I’ve always thought the best thing about the annual Winter Caravan is that it allows fans to get more of an up-close-and-personal look at the Pirates. On the field, they’re pitchers and fielders, all wearing identical uniforms and usually trying hard to keep their emotions in check. But on the Caravan, they’re real people who do ordinary, wonderful and sometimes silly things. You get to see Andrew McCutchen being a human beat-box, James McDonald and Daniel McCutchen shooting hoops, and Evan Meek frantically stacking paper cups in a race against a fifth-grader. One longtime Caravan veteran tells of his group running through the streets of Johnstown late one night in a snowstorm, yelling, “Hello, bowling alley!” “Hello, drugstore!” just like that famous scene in “It’s a Wonderful Life.”

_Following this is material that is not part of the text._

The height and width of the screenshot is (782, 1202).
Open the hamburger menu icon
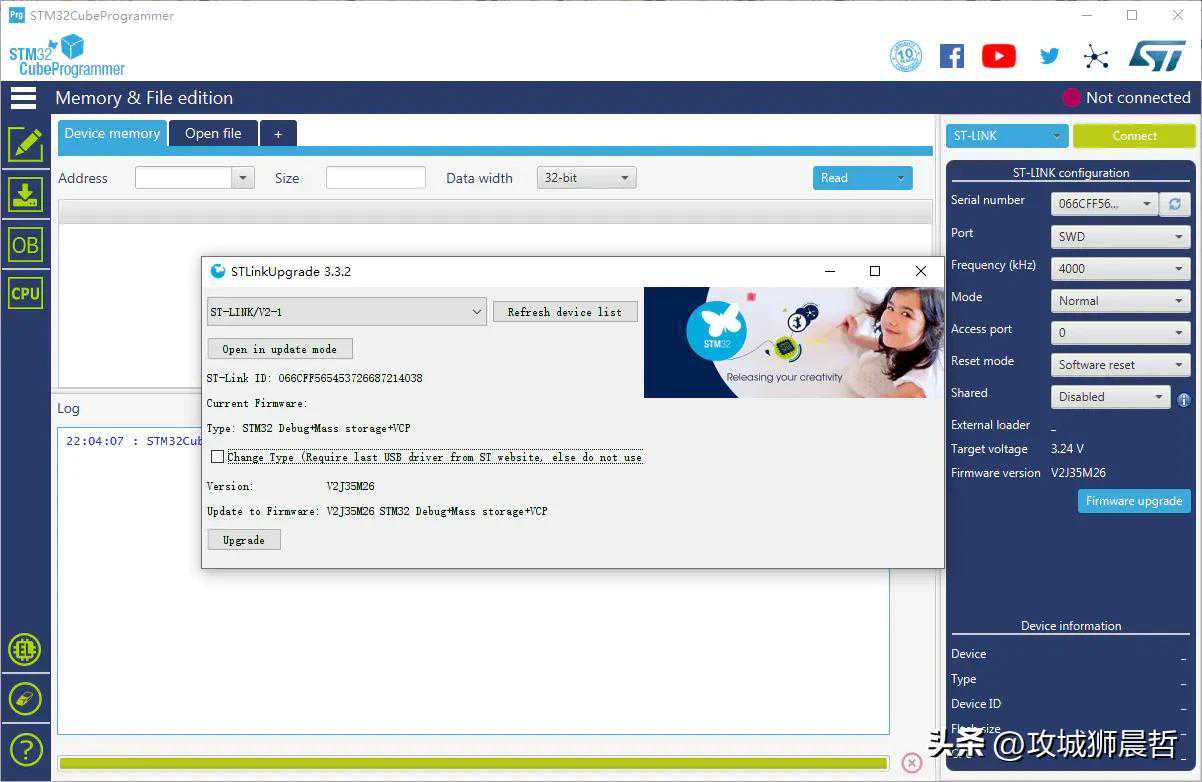click(23, 97)
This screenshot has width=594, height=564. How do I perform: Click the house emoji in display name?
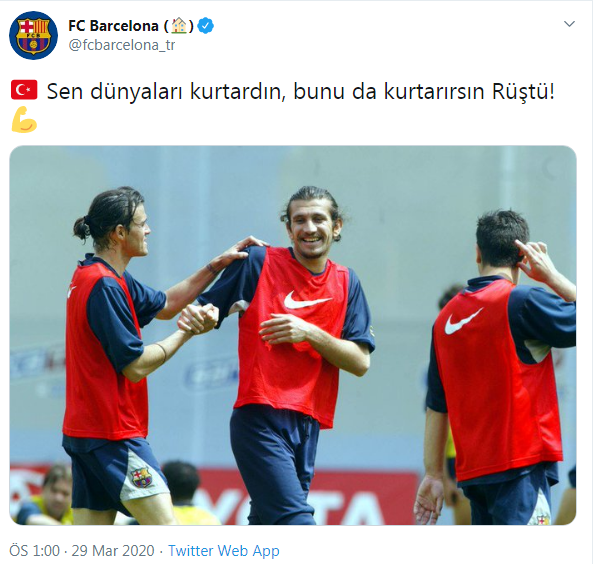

Today, when the Caravan pulled into The Children’s Institute in Squirrel Hill, I saw manager Clint Hurdle nearly overcome by emotion. It was Hurdle’s third visit this year to The Institute, which has the premier program in the world for patients with Prader-Willi Syndrome. Through Hurdle’s “Wins for Kids” program, he and Pirates Charities raised $54,000, half of which went to The Children’s Institute. Hurdle’s daughter, Maddie, has PWS and as he spoke of the challenges and the joys of being her father, his voice caught in his throat. That was a real moment. That taught me more about Hurdle — what kind of man he is — than I’d learn from a hundred press conferences and post-game briefings.
»»» The Pirates signed reliever Ryota Igarashi, 32, to a minor league contract, though the deal has not yet been announced. The right-hander pitched in 79 games over the past two years with the Mets and put up a 5.74 ERA and 1.71 WHIP. … First baseman Steve Pearce, whom the Pirates cut loose a few weeks ago, signed a minor league deal with the Twins.